Ricopia riga per riga tutto il materiale qui sotto senza cambiare nulla, tralasciando le immagini.
+-------+
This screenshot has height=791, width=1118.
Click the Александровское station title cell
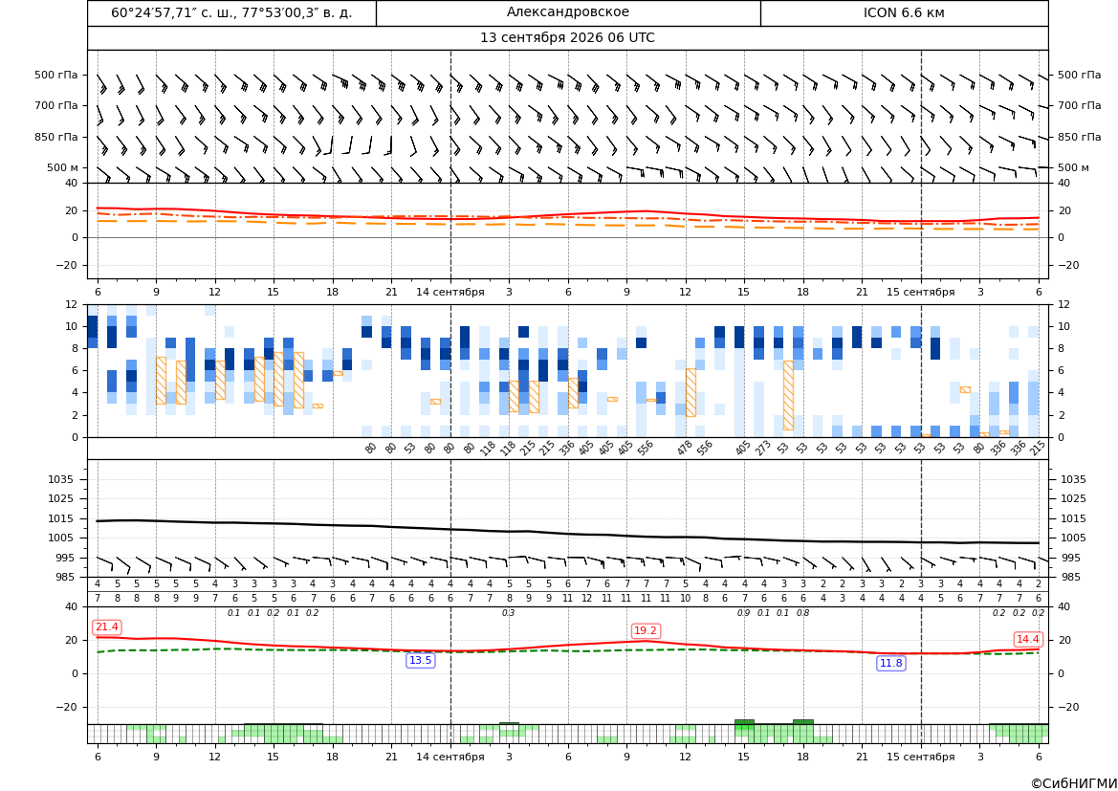(x=568, y=12)
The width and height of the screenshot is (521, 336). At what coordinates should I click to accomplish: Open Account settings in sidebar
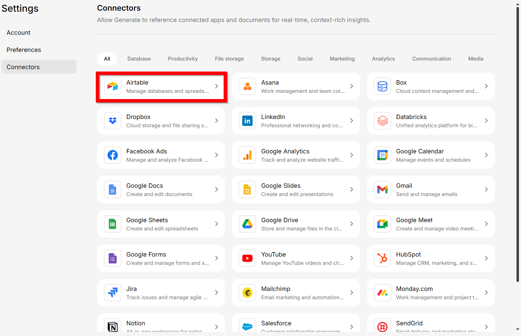(19, 33)
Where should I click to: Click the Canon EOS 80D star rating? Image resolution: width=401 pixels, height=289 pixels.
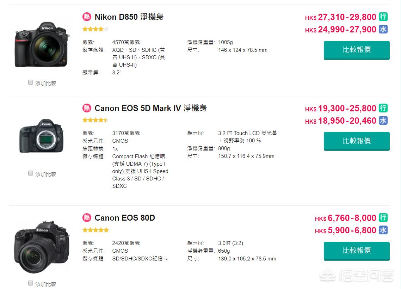(x=95, y=230)
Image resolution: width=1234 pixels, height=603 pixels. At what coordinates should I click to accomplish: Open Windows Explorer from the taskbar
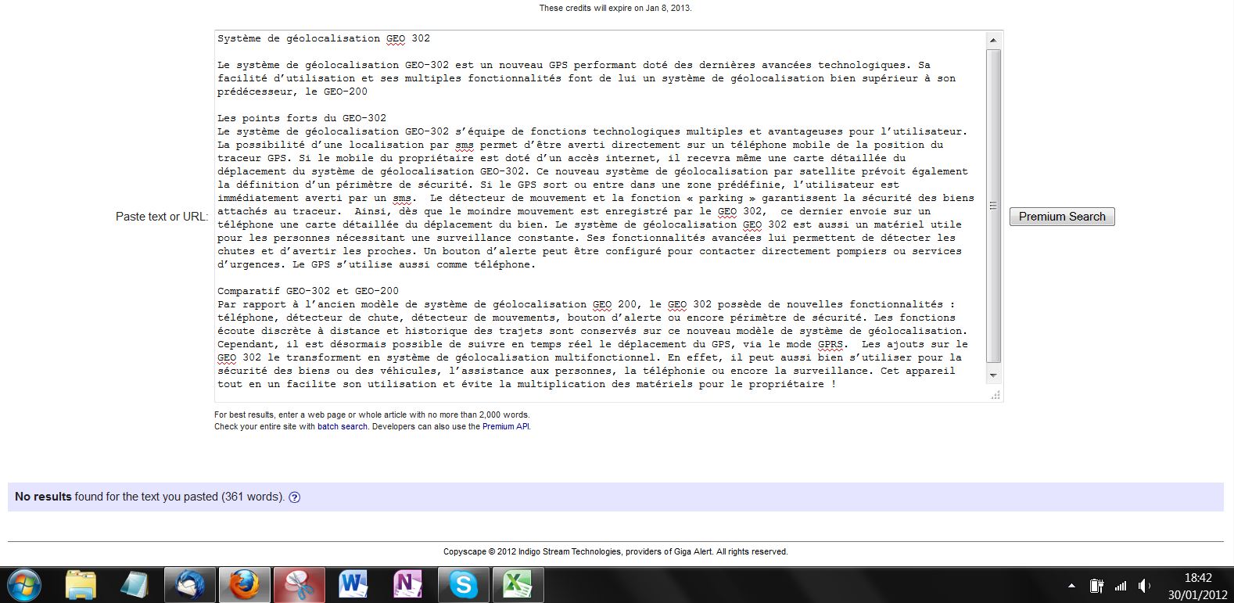click(81, 585)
+-------+
Soluzione esercizio:
This screenshot has height=791, width=1118.
Click the Александровское station title cell
(x=568, y=12)
The width and height of the screenshot is (521, 336). At what coordinates should I click to accomplish: Open Account settings in sidebar
(19, 33)
Where should I click to: Click the Canon EOS 80D star rating? Image resolution: width=401 pixels, height=289 pixels.
(x=95, y=230)
Image resolution: width=1234 pixels, height=603 pixels. At what coordinates should I click to accomplish: Open Windows Explorer from the taskbar
click(81, 585)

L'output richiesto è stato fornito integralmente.